Some competitions do ask for a fee to take part, but in Miss Wiltshire and Miss Swindon, the girls do not have to pay to enter, with finalists instead asked to raise £100 in business sponsorship.

For those who reach the finals, as well as the cost of the frock and shoes, hopefuls normally shell out for a hair and beauty makeover. And anyone who makes it to a regional final, has to pay for travel and accommodation.

Samantha Tapfumaneyi, 16, is through to the finals in June of Miss Teen Zimbabwe UK, a pageant for teenage girls living in the UK, who are either from Zimbabwe or whose parents are from the southern African nation.

Her mum, Patricia Mukuya, a nurse at the Great Western Hospital, has budgeted about £250 for the dress, but they expect the overall experience, which will entail a one-night stay in a hotel, to cost about £500.

However the Churchfields pupil says she will probably spend more and she has even commissioned BBC Young Apprentice finalist, Gbemi Okunlola, to make her dress in London at a cost of £250.

Samantha said: “I want to go all-out but my ‘bank’ next to me, she is the one always looking at my budget. I’m known as a diva so I have to go all-out.

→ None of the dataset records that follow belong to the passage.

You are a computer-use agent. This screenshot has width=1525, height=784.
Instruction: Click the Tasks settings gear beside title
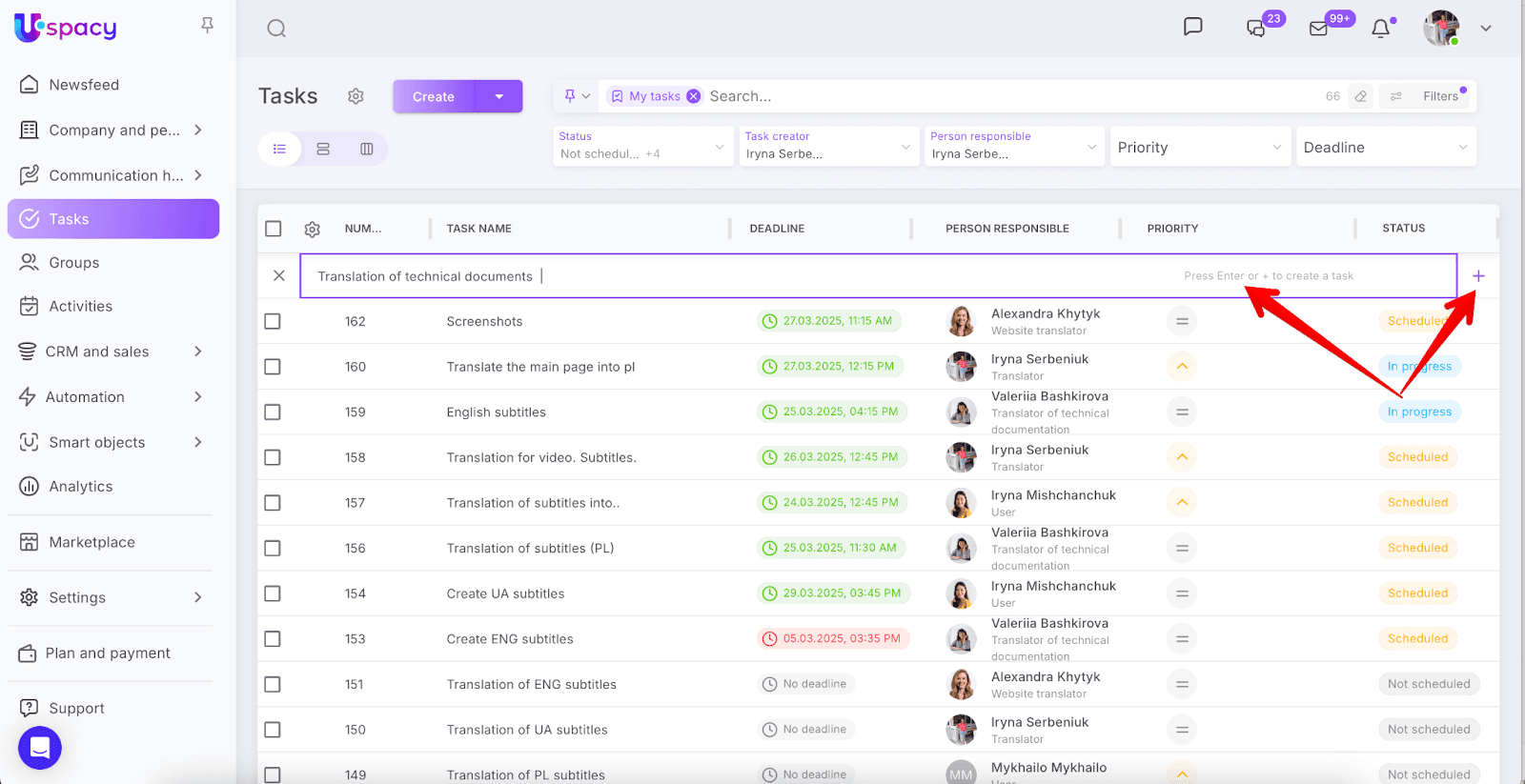[x=356, y=96]
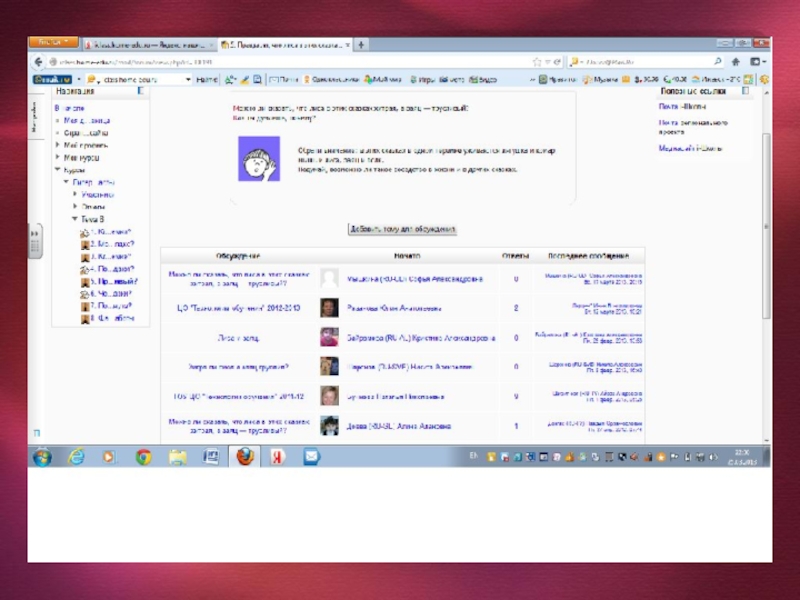The width and height of the screenshot is (800, 600).
Task: Open a new tab with plus button
Action: tap(361, 45)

Even at prom, people are scared of what I’m wearing.”

And because Samantha is also in the finals of Miss Swindon and Miss Wiltshire on May 20, the pair went to London on Saturday to buy another dress, costing in the region of £150 to £200, for this competition.

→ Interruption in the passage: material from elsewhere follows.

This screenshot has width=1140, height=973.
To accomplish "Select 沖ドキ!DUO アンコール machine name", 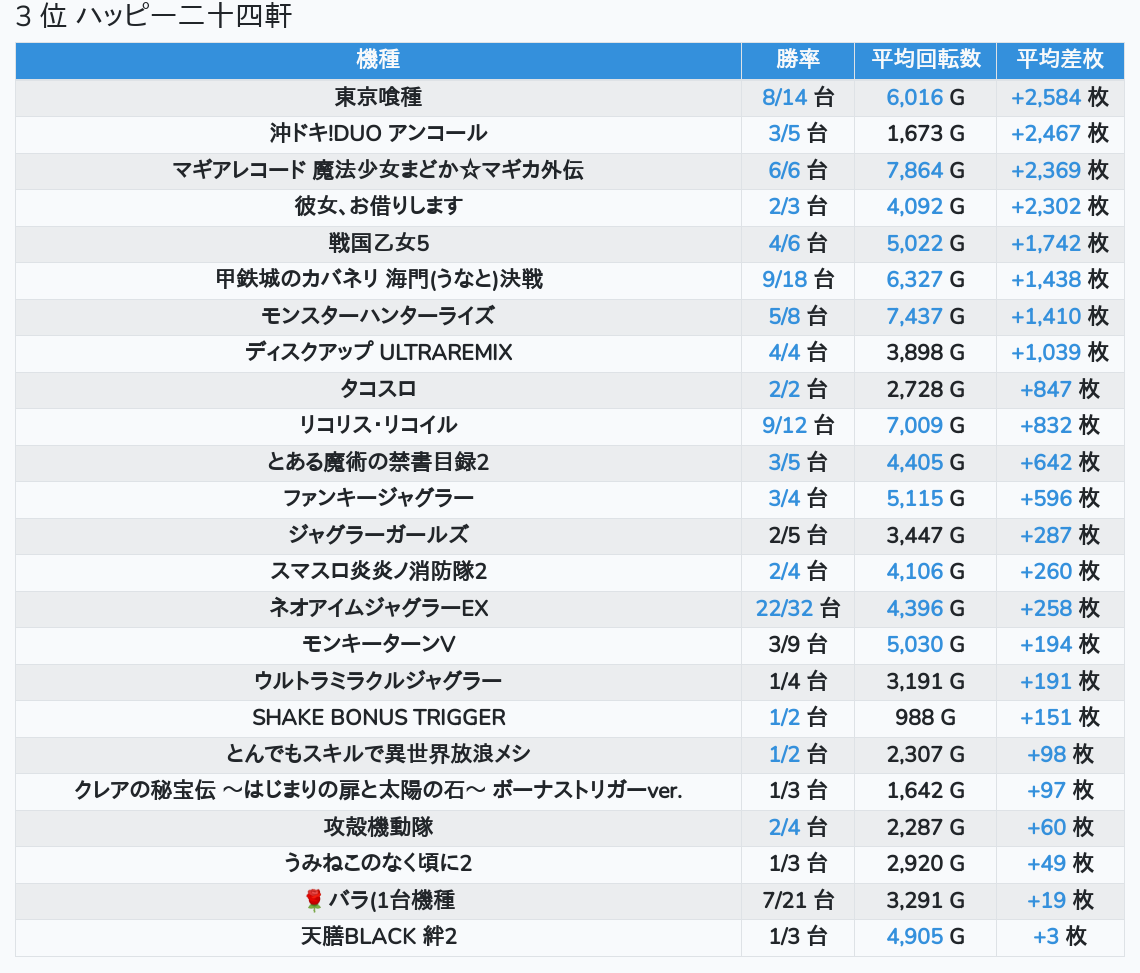I will click(378, 133).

Patricia said she would save money through buying the shoes and the attire for a swimsuit heat at local sales. She added: “I don’t think pageants are expensive because £500 for all that to me isn’t that much. If it was a birthday present, you would go and buy an X-Box which is like £300 but at the end of the day they aren’t getting anything out of the X-Box.

“If I’m spending my £500 on a pageant, I know she’s meeting new people, she’s going to grow, and who knows, she might even get a better idea of what she wants to do in the future.”

Hannah Golding, 22, the current Miss Swindon, who was Miss Swindon Galaxy and Miss Earth Wiltshire in 2010/11, said pageants can be as expensive as the competitors make them.

She said: “If they want a brand new dress for the final with shoes and hair, it could get up to £200 plus. And if you are competing in a lot of pageants, it could get expensive if you want a new dress every single time. But I have re-used my Miss Swindon dress twice – and that was £150 – but I can’t perhaps use that again. In the last two finals I got one on eBay and I borrowed one as well.”

Hannah said her most costly heat so far was the final of Miss Galaxy England, which cost about £500 because it included a £150 two-night stay in a hotel in Cheshire, and travel and food.

This year, she has also been invited to represent England at Miss Commonwealth, in London, in November, and to represent Great Britain at Miss America’s Supermiss, in the USA, in June.

Hannah, a council nursery nurse, who now lives in Royal Wootton Bassett, said: “It can be expensive, it’s what you make of it really. The fact is the judges aren’t looking for how expensive your dress is, they aren’t looking at how designer your shoes are.

“They’re looking at you, how you present yourself, they’re looking at how you wear the items rather than how the items wear you.”

Rhona Shafik, the Miss England heats organiser for Swindon and Wiltshire, said some girls save costs by swapping and renting dresses, but admitted the competition can be expensive.

She said: “It’s part of the pageant world that you may have to pay out money on maybe beauty treatments and probably a new dress, but it’s the same if you are into ballroom dancing. It can cost money. But it doesn’t help you to win, a really nice dress cannot help you to win, the amount you pay into a pageant doesn’t help you to win.”